AWSKRUG #AIEngineering - MCP Hands-on Lab 참여 후기
요즘 MCP 관련해서 뭘 해보면 좋을까 생각하고 있었는데 우연히 AWSKRUG 에서 MCP 실습 세션이 열린다는 메일을 받고 바로 신청했다.
이번 AWSKRUG의 주제는 다음과 같이 나와있었다.
데스크톱에 Python 기반 MCP 서버를 구축하고 Claude Desktop, Amazon Q Developer CLI, Smithery에서 제공하는 오픈소스 MCP 서버를 연동해 도구 호출 기능을 구현해 봅니다. AWS CDK를 사용하여 MCP 서버를 AWS 환경에 배포하는 방법도 살펴봅니다.
우와 AWS 한국지사 라니..!
사실 예전 KRUG는 다양한 공간에서 했어서 AWS 회사로 가는건지 모르고 찾아갔는데 AWS 글자보고 당황함
전망도 좋고 그냥 여기 들어와본 것만으로도 좋았음
세션 시작을 기다리는 중
앞에 앉았어야 했다. 글씨가 작아서 잘 안보였다.
주신 링크타고 들어가니 이렇게 실습 자료도 상세하게 나와있었다.
2시간 동안 실습 1, 실습 2를 따라 했는데 실습 1 해보는 것 만으로도 MCP 서버를 어떻게 로컬에 구축하고 활용할 수 있는지 이해하기 충분했다.
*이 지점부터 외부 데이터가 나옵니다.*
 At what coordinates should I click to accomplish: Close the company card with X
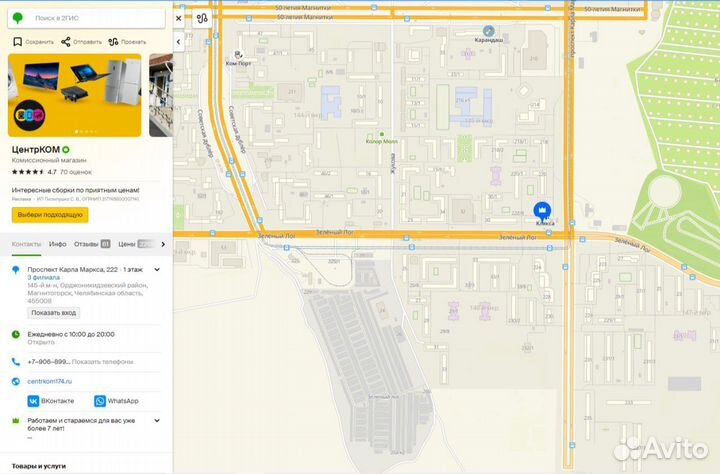pos(178,17)
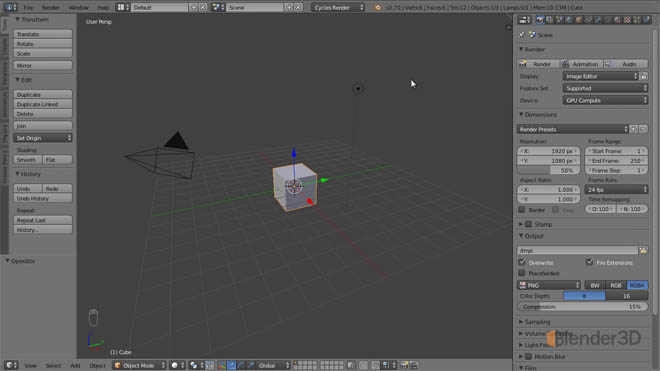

본격적으로 들어가기 앞서서 MCP가 무엇인지 부터 간단하게 개념을 짚어보자.
MCP란?
Model Context Protocol: 애플리케이션이 LLM에 컨텍스트를 제공하는 방법을 표준화하는 개방형 프로토콜이다.
MCP는 2024년 11월에 생성형 AI 클로드를 만든 앤트로픽 회사에서 발표한 오픈 소스 프로토콜이다.
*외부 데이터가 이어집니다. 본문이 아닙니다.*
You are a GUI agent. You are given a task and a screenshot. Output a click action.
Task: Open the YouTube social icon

클로드는 MCP가 AI의 USB-C 포트와 같다고 설명했다. 다양한 하드웨어 연결 포트 규격들이 USB-C로 규격이 통일된 후 기기 호환이 가능해진 것 처럼 AI와 다양한 데이터 소스를 연결하는 일종의 표준화된 규약 같은 것이다.
현재 아주 잘 사용하고 있는 Cursor ai 코드 편집기가 MCP를 활용한 대표적인 사례이다.
코드 편집기 내부에서 클로드, GPT 등 다양한 생성형 AI에게 편집기에 열려있는 코드베이스를 바탕으로 질문을 하고 또 코드에 바로 적용할 수 있기 때문에 개발 업계의 혁신적인 변화가 아닐까 싶다.
그 중 오늘 실습에서 사용하게 될 Amazon Q Developer는 CLI 모델도 지원을 하고 있어서, CLI 환경에서 사용하기 적합한 AI 어시스턴트이다.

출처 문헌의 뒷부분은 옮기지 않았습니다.